Hubble has revealed the drastic fading of a nebula, capturing it going through unprecedented changes over a 20-year period. When it comes to objects of the cosmos, we’re more used to thinking of changes in terms of millions, if not billions, of years, not decades.
The nebula Hen 3-1357, better known as the Stingray nebula, was already an exciting discovery. Hailed as the youngest known planetary nebula in 1998 when Hubble first peeked inside its central star’s final stages of life, now it’s been caught doing something that even the Hubble team are calling “weird”.
Photographed by Hubble in 1996, the nebula’s bright blue tendrils and filaments of gas at its center meant it popped against its dark dramatic background, its wavy edges giving it its stingray moniker. Now archival data shows that by 2016, the nebula had dimmed and its wavy edges had almost disappeared.
“This is very, very dramatic, and very weird,” said Hubble member Martín A. Guerrero in a statement. “What we’re witnessing is a nebula’s evolution in real-time. In a span of years, we see variations in the nebula. We have not seen that before with the clarity we get with this view.”
The dimming is down to changes in the light emitted by the glowing hydrogen, nitrogen, and oxygen being emitted by the dying star at its center. According to researchers, the oxygen emission dropped by a factor of nearly 1,000 over the two decades.
“Changes in nebulae have been seen before, but what we have here are changes in the fundamental structure of the nebula,” said Bruce Balick, leader of the new research due to be published in The Astrophysical Journal. "In most studies, the nebula usually gets bigger. Here, it’s fundamentally changing its shape and getting fainter, and doing so on an unprecedented time scale. Moreover, to our surprise, it’s not growing any larger. Indeed, the once-bright inner elliptical ring seems to be shrinking as it fades.”
The culprit appears to be the Stingray nebula's central star, SAO 244567, which experienced a rapid rise in temperature, from less than 22,000°C (40,000°F) to 60,000°C (108,000°F), according to a 2016 study based on observations of the nebula between 1971 and 2002. After the star expanded, causing the temperature to drop, the star went through a cooling phase, emitting less ionizing radiation.
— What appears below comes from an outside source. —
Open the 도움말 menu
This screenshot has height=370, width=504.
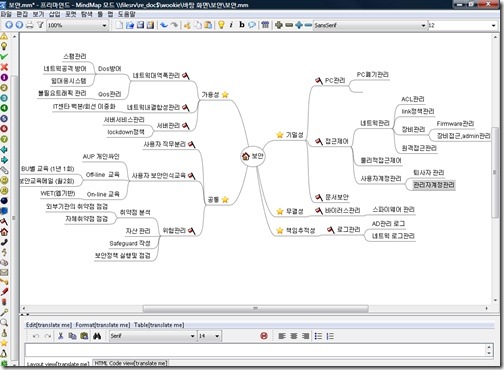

Hubble effectively caught before and after shots.
Now that the star is cooling, it's likely returning to its early stage of stellar evolution that it was experiencing before its temperature jump. It's hard to know what's in store for this nebula with it being so young, but the researchers estimate that at its current rate of fading, it may be barely detectable in just two or three decades.
Serendipitously, Hubble was in the right place at the right time to capture the rapid changes which, in cosmic terms, occurred in just the blink of an eye.